Dying intestate or dying without a will can have serious effects on your estate.
If you don’t leave behind a will that details your wishes, then the rules of intestacy will be implemented. The question is, then what does this mean for you?
The rules of intestacy
These rules determine how your estate should be distributed should you die without a will or with a legally valid one. They often lead to disputes among your surviving loved ones. Under these inheritance rules, your spouse – should you have one – is usually first in line. They are followed by children, parents, siblings, nieces and nephews, grandparents and then aunts and uncles in that order. If you have no surviving relatives, your estate is handed over to the Crown.
As mentioned above, married or civil partners are always eligible beneficiaries through the rules of intestacy, but if you are divorced or unmarried, your partner usually won’t qualify. There are thresholds. If you die and your estate is valued under a certain amount, then the spouse will inherit it all regardless of whether there are surviving children. If your estate is over this amount, your spouse will be entitled to most of the estate. A far smaller percentage will go to the children.
Jointly owned assets
Forming a partnership with another person, whether you end up married or not, usually means that you will end up sharing assets with them. If one of the couple then passes away, what does this mean for the jointly owned asset? In most cases, if you are married or have formed a civil partnership, the other person will be able to inherit your half, but it can vary depending on the asset and the agreement in place. While rare, there are cases that are more complex, which require legal intervention.
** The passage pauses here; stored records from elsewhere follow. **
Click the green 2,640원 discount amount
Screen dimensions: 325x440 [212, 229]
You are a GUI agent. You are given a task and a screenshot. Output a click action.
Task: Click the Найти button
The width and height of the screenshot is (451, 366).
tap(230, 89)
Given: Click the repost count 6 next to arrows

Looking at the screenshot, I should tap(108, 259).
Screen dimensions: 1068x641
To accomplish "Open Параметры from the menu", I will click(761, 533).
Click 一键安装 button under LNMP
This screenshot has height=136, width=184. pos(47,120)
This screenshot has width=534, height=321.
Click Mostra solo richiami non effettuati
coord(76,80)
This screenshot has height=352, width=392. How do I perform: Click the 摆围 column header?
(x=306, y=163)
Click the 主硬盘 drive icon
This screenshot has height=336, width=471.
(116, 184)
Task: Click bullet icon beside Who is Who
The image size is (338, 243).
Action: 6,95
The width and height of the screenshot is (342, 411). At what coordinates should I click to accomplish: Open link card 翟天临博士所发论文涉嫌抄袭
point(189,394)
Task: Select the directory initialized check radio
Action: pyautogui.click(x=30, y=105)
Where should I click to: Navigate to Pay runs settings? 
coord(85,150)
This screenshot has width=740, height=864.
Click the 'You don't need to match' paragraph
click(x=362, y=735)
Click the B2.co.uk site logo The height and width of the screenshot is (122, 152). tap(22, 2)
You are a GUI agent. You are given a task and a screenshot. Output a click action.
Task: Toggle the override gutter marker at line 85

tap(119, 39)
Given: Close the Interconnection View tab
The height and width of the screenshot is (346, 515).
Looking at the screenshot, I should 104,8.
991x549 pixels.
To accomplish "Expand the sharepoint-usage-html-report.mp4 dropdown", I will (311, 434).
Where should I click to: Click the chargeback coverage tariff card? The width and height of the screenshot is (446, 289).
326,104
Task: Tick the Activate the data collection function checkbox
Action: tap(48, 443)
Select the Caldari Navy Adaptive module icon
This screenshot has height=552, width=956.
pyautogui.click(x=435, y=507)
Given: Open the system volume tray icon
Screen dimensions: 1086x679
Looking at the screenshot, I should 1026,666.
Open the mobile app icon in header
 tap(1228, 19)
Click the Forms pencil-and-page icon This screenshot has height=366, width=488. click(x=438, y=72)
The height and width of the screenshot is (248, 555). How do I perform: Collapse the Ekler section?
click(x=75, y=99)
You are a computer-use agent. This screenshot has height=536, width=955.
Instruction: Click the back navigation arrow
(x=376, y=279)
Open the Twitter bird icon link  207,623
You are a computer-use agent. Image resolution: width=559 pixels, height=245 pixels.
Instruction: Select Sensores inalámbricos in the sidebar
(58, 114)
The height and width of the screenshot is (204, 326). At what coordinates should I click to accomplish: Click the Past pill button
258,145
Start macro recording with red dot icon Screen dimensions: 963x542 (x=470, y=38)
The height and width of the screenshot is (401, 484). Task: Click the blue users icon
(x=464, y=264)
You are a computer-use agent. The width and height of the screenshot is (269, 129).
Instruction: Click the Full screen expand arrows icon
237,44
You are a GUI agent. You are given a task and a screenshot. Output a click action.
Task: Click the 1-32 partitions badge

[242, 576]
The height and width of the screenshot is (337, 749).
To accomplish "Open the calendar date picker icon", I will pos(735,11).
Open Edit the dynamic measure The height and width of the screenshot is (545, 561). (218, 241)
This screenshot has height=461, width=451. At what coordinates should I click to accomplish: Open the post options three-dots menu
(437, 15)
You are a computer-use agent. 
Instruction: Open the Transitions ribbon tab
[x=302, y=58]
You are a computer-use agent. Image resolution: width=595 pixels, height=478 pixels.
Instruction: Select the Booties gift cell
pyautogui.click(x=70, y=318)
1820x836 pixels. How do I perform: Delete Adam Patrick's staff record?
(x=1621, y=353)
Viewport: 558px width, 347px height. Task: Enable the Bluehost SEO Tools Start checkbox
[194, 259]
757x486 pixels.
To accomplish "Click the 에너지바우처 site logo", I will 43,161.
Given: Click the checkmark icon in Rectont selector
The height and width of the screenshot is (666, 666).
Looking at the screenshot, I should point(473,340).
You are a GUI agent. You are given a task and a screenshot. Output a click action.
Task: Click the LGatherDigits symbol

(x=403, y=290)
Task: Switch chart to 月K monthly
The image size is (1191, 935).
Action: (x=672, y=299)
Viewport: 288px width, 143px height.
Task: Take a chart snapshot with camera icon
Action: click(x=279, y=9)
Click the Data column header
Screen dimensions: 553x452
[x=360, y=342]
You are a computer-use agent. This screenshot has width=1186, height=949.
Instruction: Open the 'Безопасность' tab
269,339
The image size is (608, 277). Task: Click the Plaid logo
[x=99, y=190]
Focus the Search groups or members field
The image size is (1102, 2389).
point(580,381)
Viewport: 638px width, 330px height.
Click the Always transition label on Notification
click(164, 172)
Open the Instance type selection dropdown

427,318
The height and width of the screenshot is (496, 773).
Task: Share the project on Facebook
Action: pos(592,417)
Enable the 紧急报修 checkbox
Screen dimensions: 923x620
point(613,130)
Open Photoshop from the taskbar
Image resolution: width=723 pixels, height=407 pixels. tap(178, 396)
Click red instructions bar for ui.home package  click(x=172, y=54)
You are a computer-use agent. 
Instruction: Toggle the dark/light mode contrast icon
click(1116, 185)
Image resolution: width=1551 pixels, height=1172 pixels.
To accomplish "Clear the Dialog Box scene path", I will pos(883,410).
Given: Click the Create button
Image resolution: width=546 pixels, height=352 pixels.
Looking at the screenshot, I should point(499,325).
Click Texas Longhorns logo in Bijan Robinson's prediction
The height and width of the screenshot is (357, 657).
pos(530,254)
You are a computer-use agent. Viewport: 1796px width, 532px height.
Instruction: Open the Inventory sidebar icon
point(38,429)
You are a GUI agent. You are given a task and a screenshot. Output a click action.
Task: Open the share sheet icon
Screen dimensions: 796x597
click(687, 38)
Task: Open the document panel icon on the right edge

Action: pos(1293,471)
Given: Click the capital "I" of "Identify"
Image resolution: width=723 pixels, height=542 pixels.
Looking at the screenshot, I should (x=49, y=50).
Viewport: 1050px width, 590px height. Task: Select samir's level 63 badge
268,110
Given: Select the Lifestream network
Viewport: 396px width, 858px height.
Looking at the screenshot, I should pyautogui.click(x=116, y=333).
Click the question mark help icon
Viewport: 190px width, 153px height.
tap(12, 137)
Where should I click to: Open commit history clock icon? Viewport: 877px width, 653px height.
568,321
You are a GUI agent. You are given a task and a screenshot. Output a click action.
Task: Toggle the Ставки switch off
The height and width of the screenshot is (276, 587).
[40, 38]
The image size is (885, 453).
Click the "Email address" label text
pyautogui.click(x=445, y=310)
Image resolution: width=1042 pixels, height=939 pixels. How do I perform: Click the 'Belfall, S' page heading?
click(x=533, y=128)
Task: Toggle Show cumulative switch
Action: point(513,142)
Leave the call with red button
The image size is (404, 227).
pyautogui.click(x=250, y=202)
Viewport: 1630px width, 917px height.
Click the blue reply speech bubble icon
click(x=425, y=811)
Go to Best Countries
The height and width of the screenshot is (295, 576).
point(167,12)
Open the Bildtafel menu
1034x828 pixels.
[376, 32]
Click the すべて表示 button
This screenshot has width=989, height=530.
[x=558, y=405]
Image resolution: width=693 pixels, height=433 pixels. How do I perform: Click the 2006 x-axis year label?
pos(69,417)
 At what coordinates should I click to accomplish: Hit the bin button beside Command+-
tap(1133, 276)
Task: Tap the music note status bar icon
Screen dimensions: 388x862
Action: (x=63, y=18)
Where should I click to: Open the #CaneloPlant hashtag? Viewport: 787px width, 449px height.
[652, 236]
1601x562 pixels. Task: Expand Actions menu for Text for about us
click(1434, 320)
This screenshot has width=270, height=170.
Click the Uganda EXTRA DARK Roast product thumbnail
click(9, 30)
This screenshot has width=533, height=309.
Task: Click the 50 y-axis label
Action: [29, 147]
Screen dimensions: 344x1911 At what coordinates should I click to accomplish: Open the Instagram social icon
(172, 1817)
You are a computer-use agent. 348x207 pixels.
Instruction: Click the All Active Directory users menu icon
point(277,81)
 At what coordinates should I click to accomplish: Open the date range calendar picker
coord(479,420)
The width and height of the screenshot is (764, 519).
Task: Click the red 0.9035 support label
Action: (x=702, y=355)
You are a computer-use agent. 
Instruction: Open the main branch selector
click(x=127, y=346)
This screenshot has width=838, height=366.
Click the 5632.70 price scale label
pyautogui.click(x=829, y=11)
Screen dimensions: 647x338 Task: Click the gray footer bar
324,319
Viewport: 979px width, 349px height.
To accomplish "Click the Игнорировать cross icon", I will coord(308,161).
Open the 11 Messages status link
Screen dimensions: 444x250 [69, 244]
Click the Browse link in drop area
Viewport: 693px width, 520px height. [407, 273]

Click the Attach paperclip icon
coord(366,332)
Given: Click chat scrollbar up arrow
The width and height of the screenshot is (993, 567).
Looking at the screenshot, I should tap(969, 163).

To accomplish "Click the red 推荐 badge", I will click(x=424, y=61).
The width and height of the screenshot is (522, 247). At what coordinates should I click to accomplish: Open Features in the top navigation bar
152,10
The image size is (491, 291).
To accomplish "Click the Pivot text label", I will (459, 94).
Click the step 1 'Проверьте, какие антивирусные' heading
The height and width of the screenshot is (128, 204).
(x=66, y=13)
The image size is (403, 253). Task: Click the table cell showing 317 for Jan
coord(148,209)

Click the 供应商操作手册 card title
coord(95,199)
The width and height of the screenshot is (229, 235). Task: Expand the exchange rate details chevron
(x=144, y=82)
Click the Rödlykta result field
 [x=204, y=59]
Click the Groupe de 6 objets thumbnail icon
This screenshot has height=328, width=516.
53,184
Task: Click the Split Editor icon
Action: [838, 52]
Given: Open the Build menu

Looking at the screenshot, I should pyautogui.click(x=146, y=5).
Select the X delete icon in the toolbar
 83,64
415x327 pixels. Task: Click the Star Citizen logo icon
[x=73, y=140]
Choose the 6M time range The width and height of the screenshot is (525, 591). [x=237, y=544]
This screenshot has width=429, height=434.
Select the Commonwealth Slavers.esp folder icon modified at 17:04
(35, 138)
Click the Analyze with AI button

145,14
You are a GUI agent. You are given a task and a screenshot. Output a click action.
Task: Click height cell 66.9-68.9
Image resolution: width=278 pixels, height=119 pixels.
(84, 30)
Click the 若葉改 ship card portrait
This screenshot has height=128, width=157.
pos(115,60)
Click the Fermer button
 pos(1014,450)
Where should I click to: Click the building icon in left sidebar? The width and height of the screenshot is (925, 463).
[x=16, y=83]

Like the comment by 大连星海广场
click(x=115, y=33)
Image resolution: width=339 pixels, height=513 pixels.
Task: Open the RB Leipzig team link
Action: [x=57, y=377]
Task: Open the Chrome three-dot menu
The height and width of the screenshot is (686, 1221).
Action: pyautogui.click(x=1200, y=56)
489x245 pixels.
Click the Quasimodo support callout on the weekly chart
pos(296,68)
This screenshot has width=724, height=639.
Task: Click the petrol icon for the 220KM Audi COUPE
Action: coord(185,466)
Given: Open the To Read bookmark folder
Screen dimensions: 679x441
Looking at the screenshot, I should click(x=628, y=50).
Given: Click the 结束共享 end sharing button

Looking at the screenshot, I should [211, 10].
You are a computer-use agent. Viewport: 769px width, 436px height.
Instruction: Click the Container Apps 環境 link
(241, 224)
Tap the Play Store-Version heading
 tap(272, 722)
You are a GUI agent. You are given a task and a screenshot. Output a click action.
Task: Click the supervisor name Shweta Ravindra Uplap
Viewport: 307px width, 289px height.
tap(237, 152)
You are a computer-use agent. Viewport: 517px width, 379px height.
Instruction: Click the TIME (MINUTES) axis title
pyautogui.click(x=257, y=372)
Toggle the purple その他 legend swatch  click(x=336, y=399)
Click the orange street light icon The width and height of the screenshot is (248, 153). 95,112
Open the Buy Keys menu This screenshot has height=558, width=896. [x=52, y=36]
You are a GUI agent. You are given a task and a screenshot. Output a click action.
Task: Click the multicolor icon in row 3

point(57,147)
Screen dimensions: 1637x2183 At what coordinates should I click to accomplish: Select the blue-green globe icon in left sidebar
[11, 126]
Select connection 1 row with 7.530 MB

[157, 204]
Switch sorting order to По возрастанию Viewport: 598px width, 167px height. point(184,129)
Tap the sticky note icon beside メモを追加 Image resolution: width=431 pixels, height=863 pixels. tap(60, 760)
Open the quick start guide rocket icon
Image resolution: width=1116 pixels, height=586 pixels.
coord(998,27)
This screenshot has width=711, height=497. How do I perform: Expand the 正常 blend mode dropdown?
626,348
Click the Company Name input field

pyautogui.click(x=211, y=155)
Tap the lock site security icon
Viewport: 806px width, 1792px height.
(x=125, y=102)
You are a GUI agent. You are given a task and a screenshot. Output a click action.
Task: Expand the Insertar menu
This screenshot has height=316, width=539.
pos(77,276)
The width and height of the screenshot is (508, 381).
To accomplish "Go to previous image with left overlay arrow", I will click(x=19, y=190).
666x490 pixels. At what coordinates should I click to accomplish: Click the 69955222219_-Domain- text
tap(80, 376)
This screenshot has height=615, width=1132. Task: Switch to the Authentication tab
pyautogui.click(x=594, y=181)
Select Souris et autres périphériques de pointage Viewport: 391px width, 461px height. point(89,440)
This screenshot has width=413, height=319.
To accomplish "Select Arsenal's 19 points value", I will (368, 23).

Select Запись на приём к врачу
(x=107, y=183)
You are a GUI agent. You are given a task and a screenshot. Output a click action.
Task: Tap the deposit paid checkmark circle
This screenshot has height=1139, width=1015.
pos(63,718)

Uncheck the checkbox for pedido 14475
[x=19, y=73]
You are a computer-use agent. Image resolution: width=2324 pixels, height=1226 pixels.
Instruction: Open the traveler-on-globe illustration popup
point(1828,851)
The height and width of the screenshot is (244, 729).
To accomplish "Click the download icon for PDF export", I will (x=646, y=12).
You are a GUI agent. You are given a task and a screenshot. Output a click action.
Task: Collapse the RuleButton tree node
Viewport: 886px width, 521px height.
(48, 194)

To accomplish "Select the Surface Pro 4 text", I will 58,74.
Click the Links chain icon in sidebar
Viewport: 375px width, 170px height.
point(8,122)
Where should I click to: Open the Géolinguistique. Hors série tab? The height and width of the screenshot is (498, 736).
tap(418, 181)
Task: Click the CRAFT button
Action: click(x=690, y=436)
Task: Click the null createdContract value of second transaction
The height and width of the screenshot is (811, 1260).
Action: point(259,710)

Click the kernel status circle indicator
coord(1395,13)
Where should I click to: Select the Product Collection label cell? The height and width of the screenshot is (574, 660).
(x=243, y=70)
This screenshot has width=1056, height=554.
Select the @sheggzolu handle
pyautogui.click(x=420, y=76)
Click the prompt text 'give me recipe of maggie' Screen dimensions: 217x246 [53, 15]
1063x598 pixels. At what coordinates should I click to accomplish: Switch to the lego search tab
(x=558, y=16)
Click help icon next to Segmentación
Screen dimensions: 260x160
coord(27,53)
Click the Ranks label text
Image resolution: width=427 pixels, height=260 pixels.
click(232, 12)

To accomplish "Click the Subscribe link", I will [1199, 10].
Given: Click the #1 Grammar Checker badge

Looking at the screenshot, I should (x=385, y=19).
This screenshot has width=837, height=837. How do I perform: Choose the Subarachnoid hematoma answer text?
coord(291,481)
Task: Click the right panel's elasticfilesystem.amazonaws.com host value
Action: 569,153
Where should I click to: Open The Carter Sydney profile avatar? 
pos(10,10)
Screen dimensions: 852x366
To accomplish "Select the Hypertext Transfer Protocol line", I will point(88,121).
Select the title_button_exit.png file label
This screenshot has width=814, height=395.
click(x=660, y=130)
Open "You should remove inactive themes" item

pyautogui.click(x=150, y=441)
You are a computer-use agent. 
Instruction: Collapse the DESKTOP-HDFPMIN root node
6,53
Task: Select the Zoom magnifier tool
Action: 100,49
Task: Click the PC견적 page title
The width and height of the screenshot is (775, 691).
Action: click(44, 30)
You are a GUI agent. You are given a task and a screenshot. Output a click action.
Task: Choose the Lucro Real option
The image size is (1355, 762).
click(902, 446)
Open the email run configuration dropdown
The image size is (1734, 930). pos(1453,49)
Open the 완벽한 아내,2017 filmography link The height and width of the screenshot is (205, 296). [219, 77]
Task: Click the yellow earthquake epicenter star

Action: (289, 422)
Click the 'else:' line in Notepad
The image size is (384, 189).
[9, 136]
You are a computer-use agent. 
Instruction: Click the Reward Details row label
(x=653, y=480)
For those who jointly own a home with their partner, there are two main types of shared homeownership. Firstly, there are tenancies in common. If you or your partner were to die intestate while tenants in common, then the other party would not automatically receive the other persons half. Next, there are beneficial joint tenancies; this form of homeownership would entitle the other person to inherit your share of the property.
A child’s rights
As mentioned above, when someone dies, the amount of inheritance their children are entitled to according to the rules of intestacy depends on whether there is a surviving partner and how much the estate is worth. If there is no surviving partner, then the entire amount will be divided equally between the children. The children will not receive their inheritance until they turn 18 or are married or in a civil partnership. Until that time, a trustee is needed to manage the estate on their behalf.
Who isn’t eligible?
In the United Kingdom, the intestacy rules do rule out the following individuals from qualifying for inheritance. It is all about the legality of your relationships. Any partner who is not legally tied to you either by marriage or civil partnership will not qualify for inheritance. Stepchildren are not eligible, but all biological and adopted children are because they are legally related to you. Friends also do not qualify, neither do in-laws.
What if you have no relatives?
If you die without a will and you don’t have any relatives who are eligible under the rules of intestacy, then in most cases, your entire estate will be handed over to the Crown. This is because, legally, it is considered ownerless property. Anyone who feels as though they deserve some inheritance can send a request to the Crown, but they must have good reason. Otherwise, they are unlikely to be successful.
The importance of wills
It should be clear that without a will, your wishes will not be followed. Take stock of your assets and your loved ones. What are your wishes? By having a will, you can make sure that everyone has what you want them to have and avoid the archaic rules of intestacy. Writing a will does not have to be complicated or expensive. For example, E.L.M Legal Services offers a free consultation to discuss your options with you and set out the process to better understand. You can reach out to their experts here to learn more.
The rules of intestacy are arguably old-fashioned. And unless you want your estate to fall into them, then making sure you have a legally compliant will in place is a must.